The Dept of Homeland Security is forcing employees to sign pledges not to disclose non-classified information. See if any 20th-century English authors come to mind as you read this statement by dept spokesmodel Valerie Smith (if that is her real name): “The nondisclosure agreements do not limit the dissemination of information in any way.”

Did you all come up with Orwell? Of course you did, how could you not. Now see if you can read another part of Ms. “Smith”’s statement without laughing bitterly: “The notion that the agreement would be used to cover up evidence of wrongdoing is baseless.”

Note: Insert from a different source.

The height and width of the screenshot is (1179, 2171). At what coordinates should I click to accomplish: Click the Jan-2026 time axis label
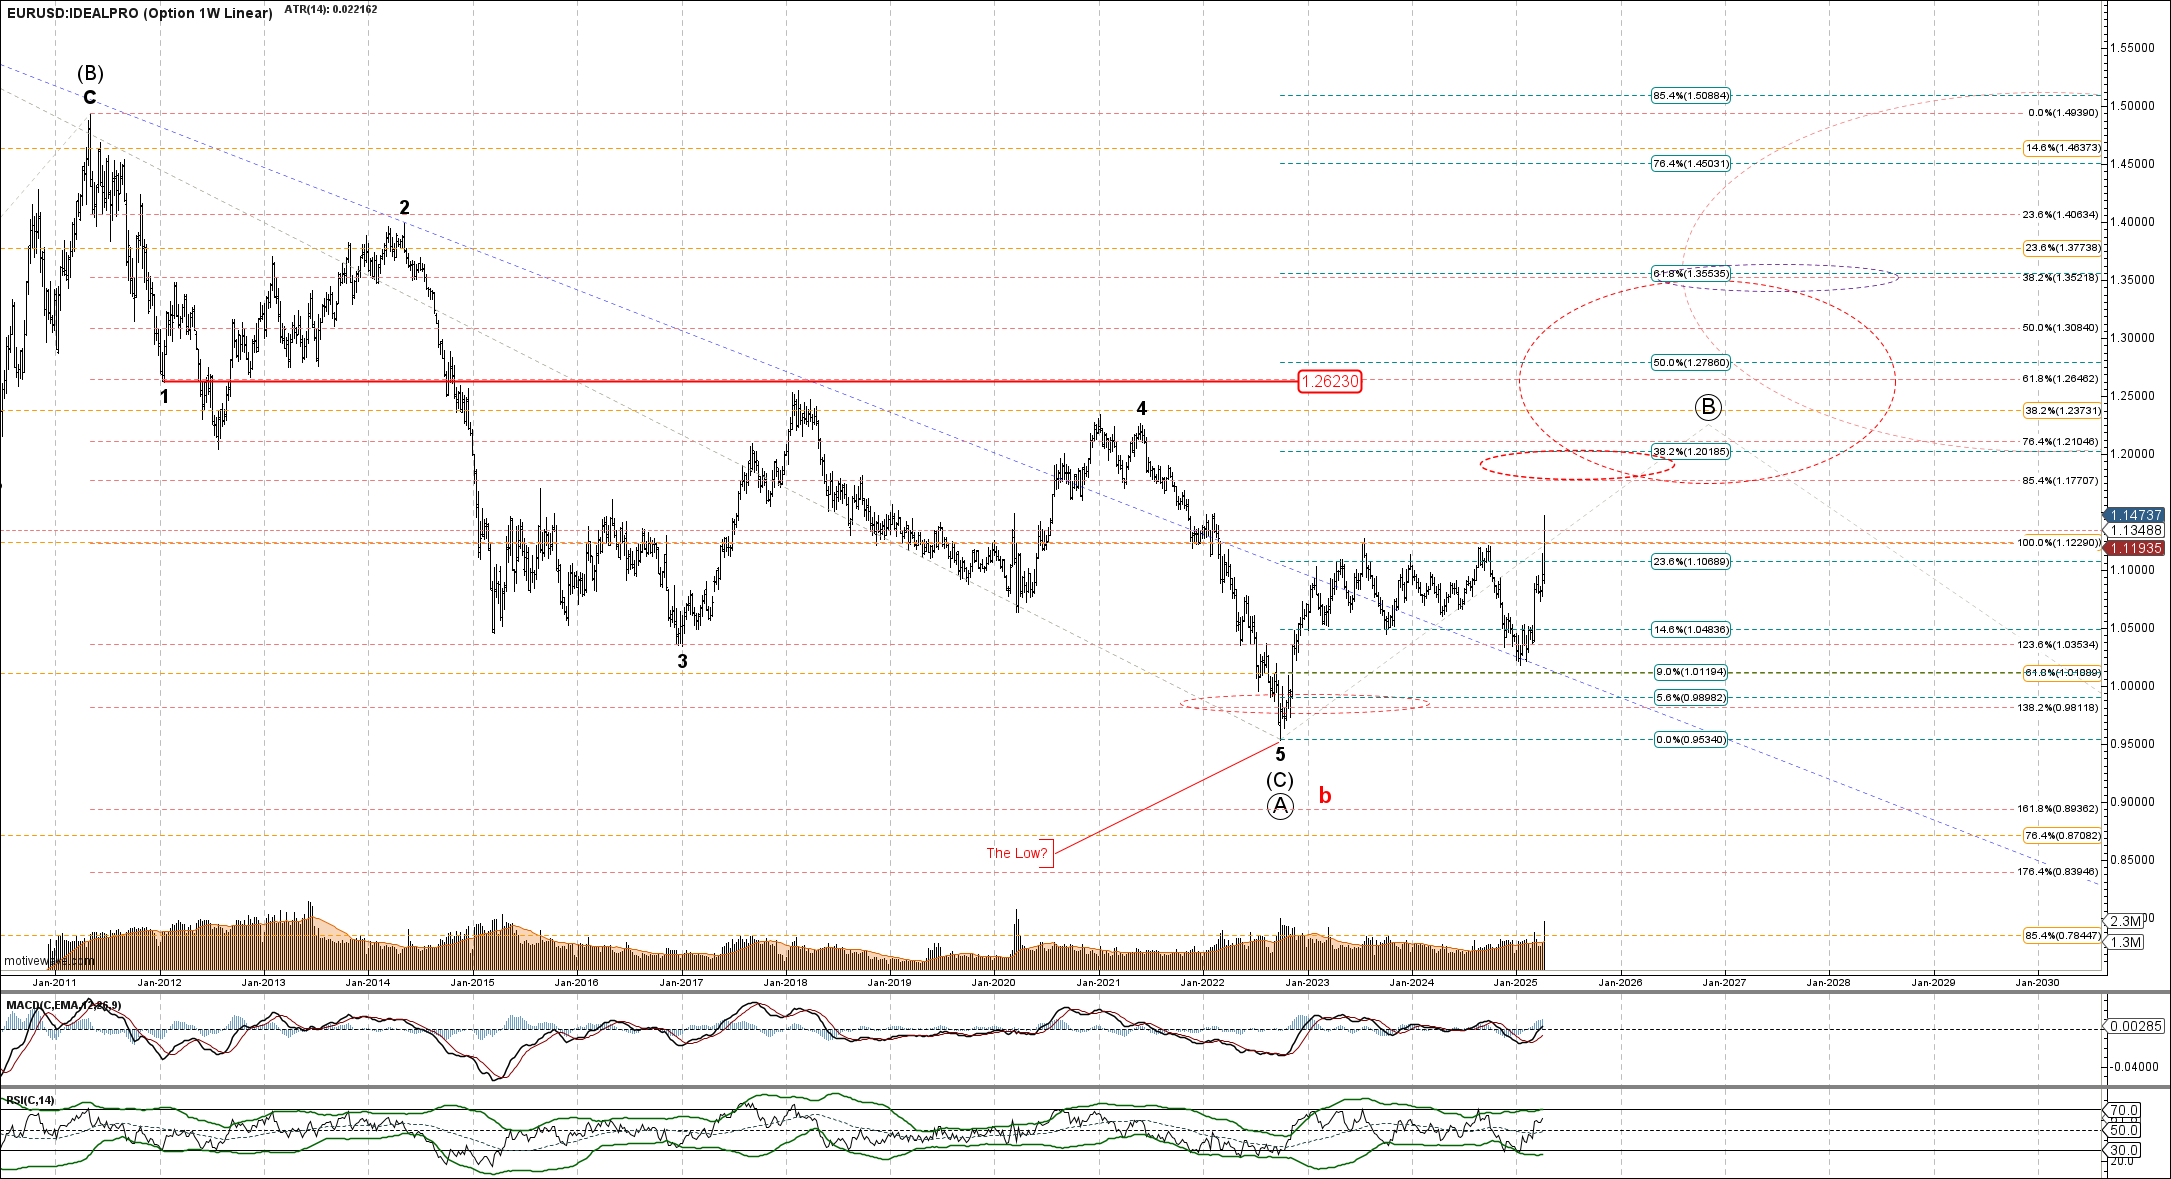point(1620,982)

The Iraqi elections will be fought by 200+ political parties. Each one will have its own logo, although the WaPo reports that “some logos have been prohibited, including a Koran with a halo around it, a mass grave and a Kalashnikov rifle.” Um, was that party for or against mass graves? If anyone sees a website with any of these party logos, please pass it on.

A WaPo editorial argues against postponing elections, “the only peaceful means for establishing an Iraqi government with real authority,” in the same paragraph that it says those elections will require “continued U.S. and Iraqi military operations to clear insurgents from Sunni towns”. The WaPo must be using some arcane definition of the word “peaceful” with which I am not familiar. Oh dear, we’re all thinking about George Orwell again, aren’t we?

Speaking of “War = Peace,” numerous blogs have mentioned this site, selling t-shirts in support of the Marine who shot the unarmed POW in Fallujah, and other overpriced t-shirts to buy for the sociopath who has everything.

Well, as long as we’re in full-Orwell mode, here’s what the British home secretary David Blunkett said today about mandatory identity cards (which will involve a £2,500 for those who resist, and a £1,000 fine for moving without telling the government): “Strengthening our identity is one way of reinforcing confidence and people's sense of citizenship. Knowing your true identity and being able to demonstrate it is a positive plus [double plus good?]. It is a basic human right all of us should treasure”.

I missed this: in this month’s election, Tom Parker, an aide to Roy Moore, was elected to the Alabama Supreme Court. He is known for his love of the Confederate flag and recently attended a party commemorating Gen. Nathan Bedford Forrest, the first grand wizard of the Ku Klux Klan (but not, as the Associated Press says, the founder). This in the same election where the state failed to pass a referendum removing segregationist language from the state constitution.